I’ve had relatively great success with running Apple’s OS X Maverick since I installed a developer release on a second generation MacBook Air in June while at WWDC 2013.  No issues.  None.  Never-the-less, I hesitated updating my primary Mac with developer pre-release software.

When VMWare announced during this beta that VMWare Fusion for OS X was upgraded to version 6 with specific focus on compatibility with Mavericks and Windows 8 I promptly upgraded.  Running Windows on OS X 10.8 was every bit as fast as if it was running on native hardware.  No complaints…

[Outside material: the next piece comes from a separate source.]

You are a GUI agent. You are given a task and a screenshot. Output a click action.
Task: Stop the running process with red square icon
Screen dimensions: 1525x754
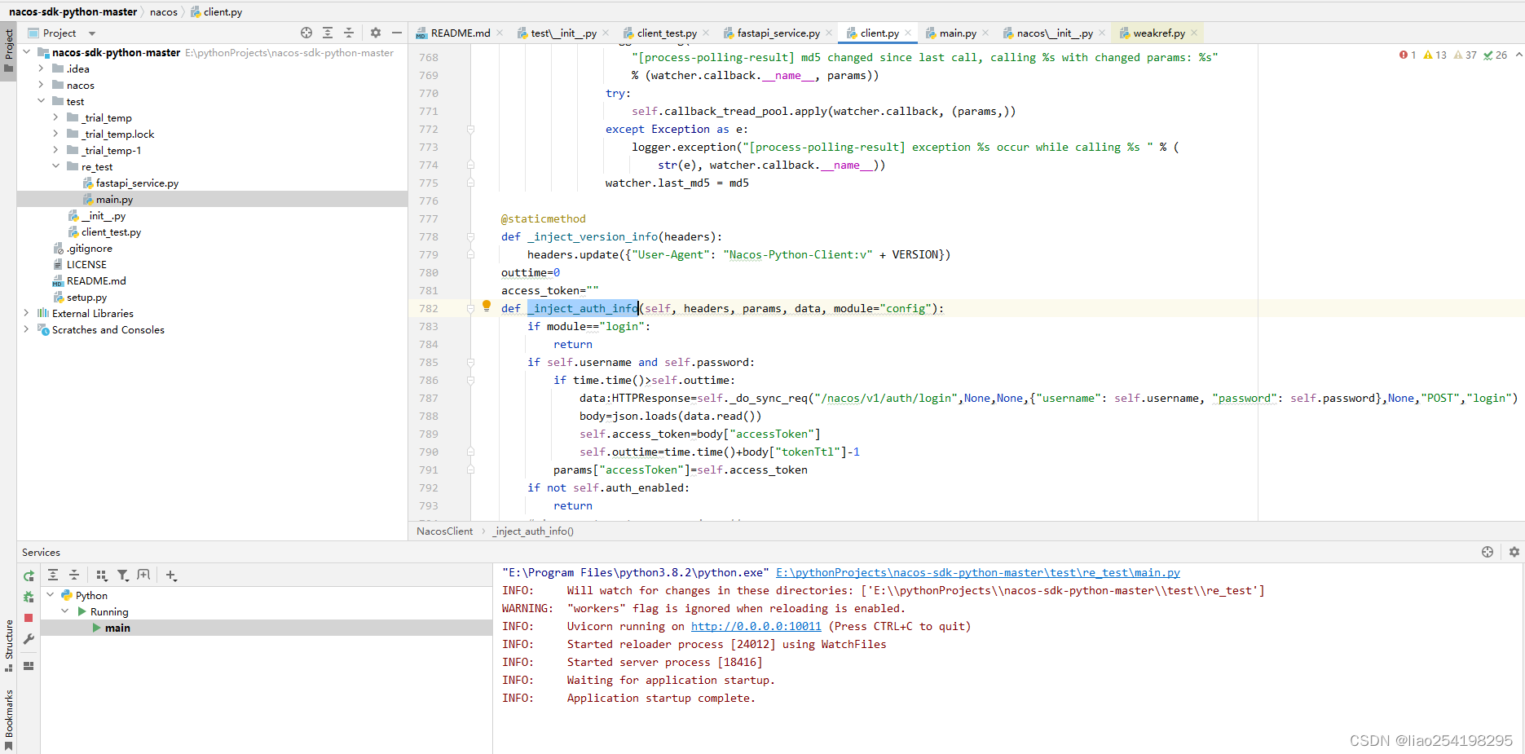click(28, 618)
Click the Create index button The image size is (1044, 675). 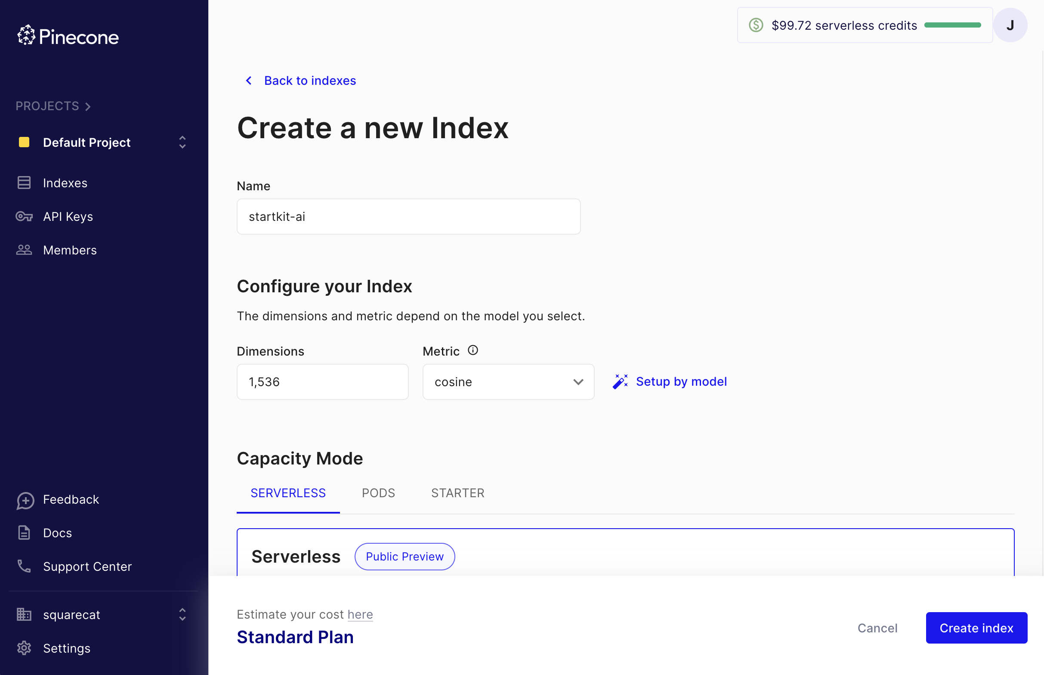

When Apple announced the general release of OS X Maverick’s I upgraded my primary machine a 2 monitor setup to which I was looking forward to with the additional options available.  I upgraded, again, without issue.  When I started to run Windows 8 VM inside of VMWare Fusion I noticed a performance hit…  Ugh…  I knew it was too good to be true.  I can accommodate a lot in order to help satisfy my inquisitive mind however when it comes to daily workflow I have much smaller levels of tolerance.  I knew the performance issue probably had something to do with Maverick’s so I dug a little deeper and looked at the newly  refreshed Activity Monitor in OS X.  Nothing exceptional in the CPU and Memory tabs.   CPU was at a reasonable level before and after running a virtual machine in VMWare Fusion and I have plenty of room with 16GB of memory.  Nothing seemed to be pegging either metric.  I looked at Disk and Network… again nothing out of the ordinary.  Knowing that Energy was a new tab I haven’t seen before in Activity Monitor I selected it and noticed the “App Nap” column was listed and indicated “Yes” in the row defining VMWare Fusion.   App Nap is the new feature in Mavericks that allows users, thankfully, to allow OSX to put to sleep applications consuming excessive amounts of your limited battery power.  A great feature for laptop users but I’m using a desktop and plugged into AC.  Not as big of an issue at my desk.  Activity_Monitor__Applications_in_last_8_hours_

 

 

A quick scan of Apple’s support site led me to how to disable this feature on an app-by-app basis…  Here’s what I did:

1.  Open a Finder window and navigate to your Applications Folder

2.  Locate VMware Fusion, right click and select “Get Info”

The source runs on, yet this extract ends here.